Code and Data for paper: "CMMaTH: A Chinese Multi-modal Math Skill Evaluation Benchmark for Foundation Models". To systematically evaluate the capability of multimodal large models in solving Chinese multimodal mathematical problems, we propose the CMMaTH Benchmark, contraining 23k multimodal K12 math related question, the largest Chinese multimodal mathematical problem benchmark to date. CMMaTH includes questions from elementary to high school levels, providing increased diversity in problem types, solution objectives, visual elements, detailed knowledge points, and standard solution annotations. We have constructed an open-source GradeGPT integrated with the CMMaTH dataset, facilitating stable, rapid, and cost-free model evaluation and iteration.
When conducting an evaluation, the user needs to create a folder named model_name/eval under the result directory and place the eval_result.json file containing the model's output into the eval folder. For Example, for LMM LLaVA-v1.5
result/
└── llava-v1.5/
└── eval/
└── eval_result.json
The file structure of eval_result.json is shown below.
{
"problem_id": "00014",
"question": "如图,在矩形$$ABCD$$中,$$\\angle DBC=30{}^\\circ $$,$$DC=2$$,$$E$$为$$AD$$上一点,以点$$D$$为圆心,以$$DE$$为半径画弧,交$$BC$$于点$$F$$,若$$CF=CD$$,则图中的阴影部分面积为 $$\\underline{}$$ .(结果保留$$ \\pi $$)\n",
"image": [
"00014_img.png"
],
"is_multi_img": false,
"answer": "$$4\\sqrt{3}-2- \\pi $$\n",
"answer_type": "free_form",
"grade_id": 9,
"grade_group": 2,
"knowledge_point": "圆(与圆有关的计算(弧长、扇形面积应用(与圆有关的不规则图形的周长与面积计算)))",
"skill": "运算能力",
"analysis": ,
"metadata": {
"multimodal-category": "Plane Geometry",
"img_info": [
{
"height": "123",
"width": "194"
}
]
},
"model_response": "解:如图,连接$DF$,∵$∠D=\\frac{1}{2}∠C=15^{\\circ}$,$CD=2$,$CF=CD$,∴$DF=DC+CF=4$,$S_{\\bigtriangleup CDF}=\\frac{1}{2}×CD×DF=\\frac{1}{2}×2×4=4$,∴阴影部分的面积$S=\\frac{1}{2}S_{矩形ABCD}=8$.故选:$B$.",
}
]
To quickly perform model evaluation, we can run the shell script: bash sh_files/gradegpt_compare_result.sh. In that script, specify GRADEGPT_WEIGHT as the path to the trained GradeGPT model.

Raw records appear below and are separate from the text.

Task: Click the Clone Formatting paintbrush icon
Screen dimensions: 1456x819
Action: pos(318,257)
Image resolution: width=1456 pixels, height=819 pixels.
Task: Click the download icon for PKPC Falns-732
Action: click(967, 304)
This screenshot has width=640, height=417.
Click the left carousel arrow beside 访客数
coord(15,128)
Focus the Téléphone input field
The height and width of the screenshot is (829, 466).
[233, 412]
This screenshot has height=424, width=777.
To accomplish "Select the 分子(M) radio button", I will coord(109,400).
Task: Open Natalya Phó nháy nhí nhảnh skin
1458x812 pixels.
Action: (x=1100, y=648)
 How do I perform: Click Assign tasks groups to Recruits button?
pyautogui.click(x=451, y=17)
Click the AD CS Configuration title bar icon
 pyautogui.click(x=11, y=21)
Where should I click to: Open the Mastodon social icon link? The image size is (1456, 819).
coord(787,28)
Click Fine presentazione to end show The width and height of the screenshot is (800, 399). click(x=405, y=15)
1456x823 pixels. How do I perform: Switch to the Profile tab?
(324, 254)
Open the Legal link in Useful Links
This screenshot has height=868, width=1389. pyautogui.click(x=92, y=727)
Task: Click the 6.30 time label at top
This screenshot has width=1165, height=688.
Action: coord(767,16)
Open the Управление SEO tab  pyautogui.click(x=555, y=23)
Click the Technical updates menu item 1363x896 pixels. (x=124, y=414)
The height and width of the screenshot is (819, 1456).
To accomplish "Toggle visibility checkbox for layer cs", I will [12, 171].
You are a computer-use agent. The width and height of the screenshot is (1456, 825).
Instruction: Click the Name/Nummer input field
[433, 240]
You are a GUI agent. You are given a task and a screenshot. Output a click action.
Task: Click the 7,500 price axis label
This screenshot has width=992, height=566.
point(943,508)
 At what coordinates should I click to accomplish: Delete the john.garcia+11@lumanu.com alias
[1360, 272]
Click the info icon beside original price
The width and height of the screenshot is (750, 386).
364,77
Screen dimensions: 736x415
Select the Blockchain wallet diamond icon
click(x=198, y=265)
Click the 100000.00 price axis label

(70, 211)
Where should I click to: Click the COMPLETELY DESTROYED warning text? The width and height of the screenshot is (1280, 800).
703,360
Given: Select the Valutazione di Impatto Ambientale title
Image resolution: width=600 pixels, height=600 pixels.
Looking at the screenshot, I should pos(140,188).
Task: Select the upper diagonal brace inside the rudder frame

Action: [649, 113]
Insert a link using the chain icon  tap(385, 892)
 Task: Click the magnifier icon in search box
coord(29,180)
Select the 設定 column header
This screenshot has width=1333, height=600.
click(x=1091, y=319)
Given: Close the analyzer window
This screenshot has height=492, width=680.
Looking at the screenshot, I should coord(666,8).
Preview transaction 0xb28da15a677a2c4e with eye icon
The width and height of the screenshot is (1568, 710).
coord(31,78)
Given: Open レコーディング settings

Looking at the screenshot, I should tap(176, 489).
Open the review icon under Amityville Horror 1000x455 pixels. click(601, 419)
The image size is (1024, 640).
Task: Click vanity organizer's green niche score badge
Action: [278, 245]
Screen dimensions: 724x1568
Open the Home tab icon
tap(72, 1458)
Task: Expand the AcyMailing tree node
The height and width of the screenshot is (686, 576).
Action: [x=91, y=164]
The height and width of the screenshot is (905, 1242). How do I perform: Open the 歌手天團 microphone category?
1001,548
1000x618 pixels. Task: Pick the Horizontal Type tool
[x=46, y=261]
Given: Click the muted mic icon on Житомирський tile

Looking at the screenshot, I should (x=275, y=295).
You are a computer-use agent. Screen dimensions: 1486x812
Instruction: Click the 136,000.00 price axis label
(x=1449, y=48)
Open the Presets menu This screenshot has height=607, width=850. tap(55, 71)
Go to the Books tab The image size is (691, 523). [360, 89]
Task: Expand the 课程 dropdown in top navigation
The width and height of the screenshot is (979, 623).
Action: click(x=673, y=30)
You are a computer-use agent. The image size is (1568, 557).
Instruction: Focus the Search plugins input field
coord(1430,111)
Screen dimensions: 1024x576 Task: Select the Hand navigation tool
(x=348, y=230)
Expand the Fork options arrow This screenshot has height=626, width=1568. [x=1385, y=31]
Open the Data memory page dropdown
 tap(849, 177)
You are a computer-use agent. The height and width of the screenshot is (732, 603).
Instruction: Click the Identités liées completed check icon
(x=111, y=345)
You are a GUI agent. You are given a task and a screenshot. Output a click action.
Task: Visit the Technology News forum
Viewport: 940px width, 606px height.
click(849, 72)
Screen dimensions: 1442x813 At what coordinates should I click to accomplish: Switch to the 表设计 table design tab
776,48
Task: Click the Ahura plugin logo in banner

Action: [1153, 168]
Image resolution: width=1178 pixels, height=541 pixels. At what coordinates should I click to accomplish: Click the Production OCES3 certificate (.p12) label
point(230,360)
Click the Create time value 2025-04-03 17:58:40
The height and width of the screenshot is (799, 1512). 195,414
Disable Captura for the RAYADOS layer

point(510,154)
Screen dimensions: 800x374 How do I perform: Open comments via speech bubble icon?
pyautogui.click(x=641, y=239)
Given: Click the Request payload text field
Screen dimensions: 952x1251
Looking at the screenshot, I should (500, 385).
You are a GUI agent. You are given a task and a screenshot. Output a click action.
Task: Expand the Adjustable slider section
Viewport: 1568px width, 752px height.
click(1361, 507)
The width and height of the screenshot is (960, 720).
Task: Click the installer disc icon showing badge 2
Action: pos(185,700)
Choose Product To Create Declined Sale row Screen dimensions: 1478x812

The complete data for GradeGPT training and the model weights will be released after the review process is completed.
bash sh_files/gradegpt_compare_result.sh
For all models, you can run the following command: gpt4_result_correct.sh.
bash sh_files/model_result_correct.sh
We also provide various program tools for fine-grained category analysis. You can run the following command to perform fine-grained analysis.
model_names=(
"cogagent_18b"
"baichuan2_13b"
"qwen_14b"
#"mathgpt"
"gpt4v"
"yi_vl_34b"
"intern_vl_xcomposer"
"qwen_14b"
"MetaMath-70B-V1.0"
"deepseek-math-7b-instruct"
"llama2_70b"
)
for model_name in "${model_names[@]}"; do
python3 tools/statics_acc.py --model_name "$model_name" --eval_mode visual_subject
echo "Current Model Name: $model_name"
done
To facilitate the reviewers' understanding, we have released part of the CMMaTH dataset ./cmmath.json and part of the instruction data ./instruction_cross_lingual_finetune.json for GradeGPT.
After the review process is completed, we will open source all the instruction data and the complete dataset.